• [Problem details]: Continue the fuzzy_rocks DistanceFunction documentation from the point where it stops.

• [Text excerpt]:
::::::::

Type Alias fuzzy_rocks::DistanceFunction

source ·
pub type DistanceFunction<KeyCharT, DistanceT> = fn(key_a: &[KeyCharT], key_b: &[KeyCharT]) -> DistanceT;
Expand description

A type for a function to compute the distance between two keys. Used in a TableConfig

A DistanceFunction can be any function that returns a scalar distance when given two keys. The smaller the distance, the closer the match. Two identical keys must have a distance of zero. The fuzzy methods in this crate, such as lookup_fuzzy, invoke the distance function to determine if two keys adequately match.

This crate includes a simple Levenstein Distance function called levenstein_distance. However, you may often want to use a different function.

One reason to use a custom distance function is to account for expected error patterns. For example: a distance function that considers likely OCR errors might consider ‘lo’ to be very close to ‘b’, ‘0’ to be extremely close to ‘O’, and ‘A’ to be somewhat near to ‘^’, while ‘!’ would be much further from ‘@’ even though the Levenstein distances tell a different story with ‘lo’ being two edits away from ‘b’ and ‘!’ being only one edit away from ‘@’.

In another situation, you may want to use a custom distance function that is aware of key positions on a QWERTY keyboard, and thus able to identify likely typos. In such a distance function, ‘!’ and ‘@’ are now very close because they are adjacent keys.

::::::::

• [Supplied material]:
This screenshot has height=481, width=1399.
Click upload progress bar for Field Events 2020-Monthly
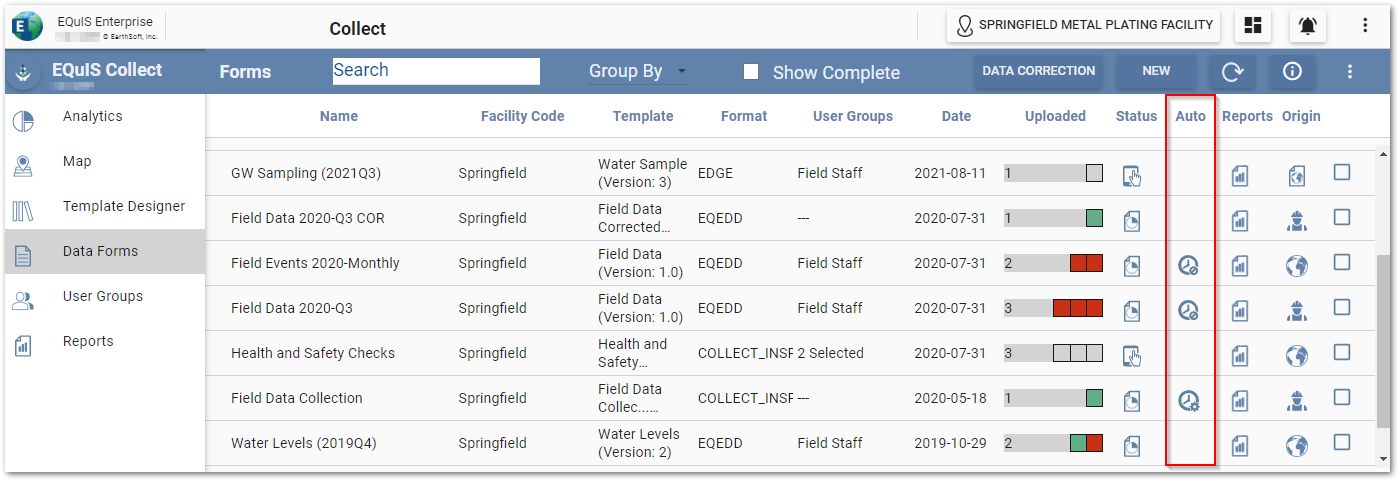tap(1053, 264)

::::::::

• [Answer area]:
In another example, a distance function may be used to identify words that are similar in pronunciation, like the Soundex algorithm, or you may have any number of other application-specific requirements.

Another reason for a custom distance function is if your keys are not human-readable strings, in which case you may need a different interpretation of variances between keys. For example DNA snippets could be used as keys to search for genetic mutations.

Distance functions must return a DistanceT.

Any distance function you choose must be compatible with SymSpell’s delete-distance optimization. In other words, you must be able to delete no more than MAX_DELETES characters from both a given record’s key and the lookup key and arrive at identical key-variants. If your distance function is incompatible with this property then the SymSpell optimization won’t work for you and you should use a different fuzzy lookup technique and a different crate.

Here is more information on the SymSpell algorithm.

Once the distance function has been evaluated, its return value is considered the authoritative distance between the two keys, and the delete distance is irrelevant from that point onwards.